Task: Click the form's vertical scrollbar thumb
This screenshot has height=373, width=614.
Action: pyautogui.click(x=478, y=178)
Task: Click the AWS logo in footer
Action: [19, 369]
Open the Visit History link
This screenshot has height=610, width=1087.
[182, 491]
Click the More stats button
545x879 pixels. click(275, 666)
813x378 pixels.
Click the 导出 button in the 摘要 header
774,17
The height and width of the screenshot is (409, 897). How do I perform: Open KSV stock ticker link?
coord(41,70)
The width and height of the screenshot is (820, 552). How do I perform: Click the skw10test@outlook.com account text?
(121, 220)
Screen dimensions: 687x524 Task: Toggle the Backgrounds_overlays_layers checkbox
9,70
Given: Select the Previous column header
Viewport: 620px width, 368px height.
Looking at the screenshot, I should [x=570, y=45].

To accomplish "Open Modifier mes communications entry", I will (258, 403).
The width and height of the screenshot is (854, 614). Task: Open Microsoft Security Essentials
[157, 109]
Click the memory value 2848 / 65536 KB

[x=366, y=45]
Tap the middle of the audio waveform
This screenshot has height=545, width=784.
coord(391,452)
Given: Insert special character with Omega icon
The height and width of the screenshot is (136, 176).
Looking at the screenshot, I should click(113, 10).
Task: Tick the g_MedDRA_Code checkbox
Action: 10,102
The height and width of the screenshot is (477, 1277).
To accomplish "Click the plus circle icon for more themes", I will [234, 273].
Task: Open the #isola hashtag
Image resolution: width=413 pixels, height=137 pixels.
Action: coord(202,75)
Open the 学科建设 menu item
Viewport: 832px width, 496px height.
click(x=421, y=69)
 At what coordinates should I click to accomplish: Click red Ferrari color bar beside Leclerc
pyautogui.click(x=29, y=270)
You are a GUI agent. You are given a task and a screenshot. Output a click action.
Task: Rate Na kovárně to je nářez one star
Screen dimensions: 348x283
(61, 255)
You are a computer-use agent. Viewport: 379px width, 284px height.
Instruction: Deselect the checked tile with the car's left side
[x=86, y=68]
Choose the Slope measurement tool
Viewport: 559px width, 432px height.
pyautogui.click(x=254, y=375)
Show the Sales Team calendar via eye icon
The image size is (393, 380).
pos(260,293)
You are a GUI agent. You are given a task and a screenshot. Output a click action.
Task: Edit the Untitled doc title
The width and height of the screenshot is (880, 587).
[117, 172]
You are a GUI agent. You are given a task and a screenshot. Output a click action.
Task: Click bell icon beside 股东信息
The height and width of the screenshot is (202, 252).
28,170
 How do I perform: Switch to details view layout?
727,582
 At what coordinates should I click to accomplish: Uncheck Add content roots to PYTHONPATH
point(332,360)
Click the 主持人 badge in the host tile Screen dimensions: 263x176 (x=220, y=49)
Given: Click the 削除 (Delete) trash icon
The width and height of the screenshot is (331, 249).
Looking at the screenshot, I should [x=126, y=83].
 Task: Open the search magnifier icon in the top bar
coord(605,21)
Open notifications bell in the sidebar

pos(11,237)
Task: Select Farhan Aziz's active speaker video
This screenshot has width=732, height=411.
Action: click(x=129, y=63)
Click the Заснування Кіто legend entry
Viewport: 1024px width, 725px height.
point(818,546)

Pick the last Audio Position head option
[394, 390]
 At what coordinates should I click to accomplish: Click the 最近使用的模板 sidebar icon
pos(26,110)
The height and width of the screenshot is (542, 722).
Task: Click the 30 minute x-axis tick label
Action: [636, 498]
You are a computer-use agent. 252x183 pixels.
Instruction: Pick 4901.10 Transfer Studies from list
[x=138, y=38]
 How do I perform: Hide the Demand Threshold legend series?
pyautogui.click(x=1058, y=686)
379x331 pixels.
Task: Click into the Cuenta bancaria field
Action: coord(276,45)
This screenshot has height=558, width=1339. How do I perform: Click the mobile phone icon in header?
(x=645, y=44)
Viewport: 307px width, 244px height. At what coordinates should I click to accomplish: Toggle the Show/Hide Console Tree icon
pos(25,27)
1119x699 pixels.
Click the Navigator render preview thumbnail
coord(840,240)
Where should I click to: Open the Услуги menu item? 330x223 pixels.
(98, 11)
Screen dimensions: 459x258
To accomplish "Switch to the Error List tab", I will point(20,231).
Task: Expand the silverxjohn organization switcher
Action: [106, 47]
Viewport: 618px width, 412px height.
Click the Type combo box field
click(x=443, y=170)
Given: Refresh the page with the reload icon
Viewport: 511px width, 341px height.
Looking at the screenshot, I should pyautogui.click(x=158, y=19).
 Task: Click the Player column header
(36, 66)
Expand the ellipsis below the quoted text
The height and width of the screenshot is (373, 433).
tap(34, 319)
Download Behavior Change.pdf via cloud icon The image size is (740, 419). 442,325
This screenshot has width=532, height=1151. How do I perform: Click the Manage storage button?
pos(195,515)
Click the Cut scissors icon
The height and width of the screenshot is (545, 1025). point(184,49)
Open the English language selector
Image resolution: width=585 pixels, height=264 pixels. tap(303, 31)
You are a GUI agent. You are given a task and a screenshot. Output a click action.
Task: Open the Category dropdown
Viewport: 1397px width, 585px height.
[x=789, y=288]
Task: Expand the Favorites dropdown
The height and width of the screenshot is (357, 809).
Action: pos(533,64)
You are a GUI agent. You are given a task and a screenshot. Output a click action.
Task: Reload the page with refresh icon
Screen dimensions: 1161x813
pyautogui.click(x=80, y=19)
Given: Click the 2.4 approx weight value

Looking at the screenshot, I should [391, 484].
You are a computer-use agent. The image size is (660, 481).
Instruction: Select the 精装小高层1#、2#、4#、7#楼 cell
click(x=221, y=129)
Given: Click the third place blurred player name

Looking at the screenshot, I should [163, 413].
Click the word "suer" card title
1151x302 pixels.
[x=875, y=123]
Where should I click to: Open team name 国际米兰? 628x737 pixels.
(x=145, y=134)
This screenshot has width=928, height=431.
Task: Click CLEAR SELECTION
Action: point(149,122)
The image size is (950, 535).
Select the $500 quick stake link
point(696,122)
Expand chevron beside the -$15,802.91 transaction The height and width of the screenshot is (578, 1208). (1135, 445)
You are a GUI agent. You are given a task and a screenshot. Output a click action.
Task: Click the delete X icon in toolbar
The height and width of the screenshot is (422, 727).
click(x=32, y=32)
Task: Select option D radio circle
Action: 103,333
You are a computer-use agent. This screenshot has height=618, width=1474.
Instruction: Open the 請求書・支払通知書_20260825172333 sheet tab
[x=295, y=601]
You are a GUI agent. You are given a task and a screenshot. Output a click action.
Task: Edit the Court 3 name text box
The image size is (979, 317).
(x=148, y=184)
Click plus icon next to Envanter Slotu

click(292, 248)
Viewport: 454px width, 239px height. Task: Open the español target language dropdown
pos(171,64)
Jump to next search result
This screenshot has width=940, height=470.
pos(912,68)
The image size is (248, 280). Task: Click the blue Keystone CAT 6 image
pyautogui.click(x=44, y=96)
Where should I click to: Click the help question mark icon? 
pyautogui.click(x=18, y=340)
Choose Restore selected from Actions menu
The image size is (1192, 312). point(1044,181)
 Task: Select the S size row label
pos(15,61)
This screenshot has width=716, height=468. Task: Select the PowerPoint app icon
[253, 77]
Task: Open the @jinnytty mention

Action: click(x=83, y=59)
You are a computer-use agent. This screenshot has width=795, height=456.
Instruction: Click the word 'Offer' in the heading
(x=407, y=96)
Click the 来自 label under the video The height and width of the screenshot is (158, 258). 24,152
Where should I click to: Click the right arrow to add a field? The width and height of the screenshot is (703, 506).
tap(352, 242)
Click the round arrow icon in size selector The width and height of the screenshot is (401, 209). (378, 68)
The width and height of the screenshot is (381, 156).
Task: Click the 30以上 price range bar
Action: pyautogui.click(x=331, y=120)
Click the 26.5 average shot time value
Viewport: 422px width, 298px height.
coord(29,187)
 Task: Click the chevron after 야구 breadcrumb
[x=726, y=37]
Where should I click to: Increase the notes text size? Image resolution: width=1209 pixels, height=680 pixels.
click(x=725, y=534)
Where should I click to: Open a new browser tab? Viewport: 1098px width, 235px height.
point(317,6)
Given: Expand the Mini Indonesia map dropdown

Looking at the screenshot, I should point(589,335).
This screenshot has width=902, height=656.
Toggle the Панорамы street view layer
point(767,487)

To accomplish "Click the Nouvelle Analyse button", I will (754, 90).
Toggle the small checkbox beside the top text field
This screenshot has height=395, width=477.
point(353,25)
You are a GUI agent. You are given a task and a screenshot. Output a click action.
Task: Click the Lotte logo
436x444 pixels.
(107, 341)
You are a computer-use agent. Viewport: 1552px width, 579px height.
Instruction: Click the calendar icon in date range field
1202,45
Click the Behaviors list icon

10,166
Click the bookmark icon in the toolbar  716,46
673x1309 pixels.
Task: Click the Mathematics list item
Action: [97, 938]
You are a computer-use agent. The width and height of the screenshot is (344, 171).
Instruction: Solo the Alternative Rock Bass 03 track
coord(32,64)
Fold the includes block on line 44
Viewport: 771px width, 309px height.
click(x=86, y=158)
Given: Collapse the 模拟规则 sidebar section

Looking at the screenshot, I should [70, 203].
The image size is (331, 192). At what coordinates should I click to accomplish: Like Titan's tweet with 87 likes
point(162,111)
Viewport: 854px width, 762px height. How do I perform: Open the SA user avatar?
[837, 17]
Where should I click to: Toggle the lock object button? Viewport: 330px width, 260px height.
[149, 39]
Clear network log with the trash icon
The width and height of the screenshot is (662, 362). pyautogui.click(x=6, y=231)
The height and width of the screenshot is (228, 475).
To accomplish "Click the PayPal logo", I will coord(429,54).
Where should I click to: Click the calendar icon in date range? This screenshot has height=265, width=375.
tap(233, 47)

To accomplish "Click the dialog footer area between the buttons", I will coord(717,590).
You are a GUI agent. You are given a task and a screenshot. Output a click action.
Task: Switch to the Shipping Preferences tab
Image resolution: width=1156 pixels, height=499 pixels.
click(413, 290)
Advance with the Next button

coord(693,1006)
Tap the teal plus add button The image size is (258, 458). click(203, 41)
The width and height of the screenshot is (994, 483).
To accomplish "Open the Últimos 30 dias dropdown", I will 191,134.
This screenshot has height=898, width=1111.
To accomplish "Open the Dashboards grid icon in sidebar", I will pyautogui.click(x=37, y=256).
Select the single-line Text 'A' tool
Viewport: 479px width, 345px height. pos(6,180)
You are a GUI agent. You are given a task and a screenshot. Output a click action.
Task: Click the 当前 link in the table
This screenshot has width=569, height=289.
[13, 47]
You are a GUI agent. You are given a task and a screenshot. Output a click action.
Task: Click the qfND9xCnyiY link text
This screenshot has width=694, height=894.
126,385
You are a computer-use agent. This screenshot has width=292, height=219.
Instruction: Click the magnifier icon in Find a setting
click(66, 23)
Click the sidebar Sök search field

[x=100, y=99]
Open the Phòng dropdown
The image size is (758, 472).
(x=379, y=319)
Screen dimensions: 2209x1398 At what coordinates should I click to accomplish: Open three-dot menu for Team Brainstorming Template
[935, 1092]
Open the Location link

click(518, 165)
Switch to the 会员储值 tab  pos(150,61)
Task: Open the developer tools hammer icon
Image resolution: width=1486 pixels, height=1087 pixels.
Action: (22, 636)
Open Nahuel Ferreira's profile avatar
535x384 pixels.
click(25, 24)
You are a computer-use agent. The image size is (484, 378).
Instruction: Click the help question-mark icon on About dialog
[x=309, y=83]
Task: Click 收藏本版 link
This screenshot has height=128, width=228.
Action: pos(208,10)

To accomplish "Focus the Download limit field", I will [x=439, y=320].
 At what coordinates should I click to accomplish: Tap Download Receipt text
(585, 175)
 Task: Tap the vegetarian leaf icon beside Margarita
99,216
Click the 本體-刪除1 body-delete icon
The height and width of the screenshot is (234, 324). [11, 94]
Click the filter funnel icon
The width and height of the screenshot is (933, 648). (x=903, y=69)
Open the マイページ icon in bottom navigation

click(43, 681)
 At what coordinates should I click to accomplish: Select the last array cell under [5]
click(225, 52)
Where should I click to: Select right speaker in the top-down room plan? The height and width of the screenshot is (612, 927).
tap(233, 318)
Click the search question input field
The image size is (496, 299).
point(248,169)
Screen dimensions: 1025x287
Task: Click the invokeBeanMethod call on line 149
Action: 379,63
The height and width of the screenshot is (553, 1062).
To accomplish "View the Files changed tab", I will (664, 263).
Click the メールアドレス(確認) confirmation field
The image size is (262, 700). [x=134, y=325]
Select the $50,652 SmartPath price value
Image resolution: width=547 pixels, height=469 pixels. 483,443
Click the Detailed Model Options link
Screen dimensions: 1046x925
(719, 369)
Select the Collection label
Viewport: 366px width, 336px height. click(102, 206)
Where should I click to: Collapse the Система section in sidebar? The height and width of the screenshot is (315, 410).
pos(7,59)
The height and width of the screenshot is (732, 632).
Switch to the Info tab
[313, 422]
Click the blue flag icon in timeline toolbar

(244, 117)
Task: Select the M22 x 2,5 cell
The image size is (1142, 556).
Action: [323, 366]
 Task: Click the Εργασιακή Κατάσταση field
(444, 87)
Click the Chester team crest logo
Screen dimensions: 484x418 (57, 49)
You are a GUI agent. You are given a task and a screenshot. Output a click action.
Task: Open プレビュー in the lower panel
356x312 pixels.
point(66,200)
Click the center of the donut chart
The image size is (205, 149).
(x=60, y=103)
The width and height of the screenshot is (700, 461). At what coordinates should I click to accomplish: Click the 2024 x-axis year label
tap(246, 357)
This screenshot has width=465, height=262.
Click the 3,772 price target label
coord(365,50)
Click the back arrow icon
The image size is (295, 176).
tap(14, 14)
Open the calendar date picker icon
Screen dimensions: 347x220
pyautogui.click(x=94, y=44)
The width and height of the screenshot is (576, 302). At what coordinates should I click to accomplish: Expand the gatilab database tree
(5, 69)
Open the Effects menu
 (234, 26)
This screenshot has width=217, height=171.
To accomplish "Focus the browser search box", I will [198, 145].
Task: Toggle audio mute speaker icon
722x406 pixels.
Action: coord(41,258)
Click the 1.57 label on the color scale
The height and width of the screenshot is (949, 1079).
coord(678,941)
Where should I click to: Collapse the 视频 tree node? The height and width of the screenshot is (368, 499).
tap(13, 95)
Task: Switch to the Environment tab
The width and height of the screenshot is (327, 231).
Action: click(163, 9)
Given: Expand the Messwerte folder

**Try it**
For the material, find the number of lines holding the word "Edit" and give that figure and nothing more.

**Expected answer**
2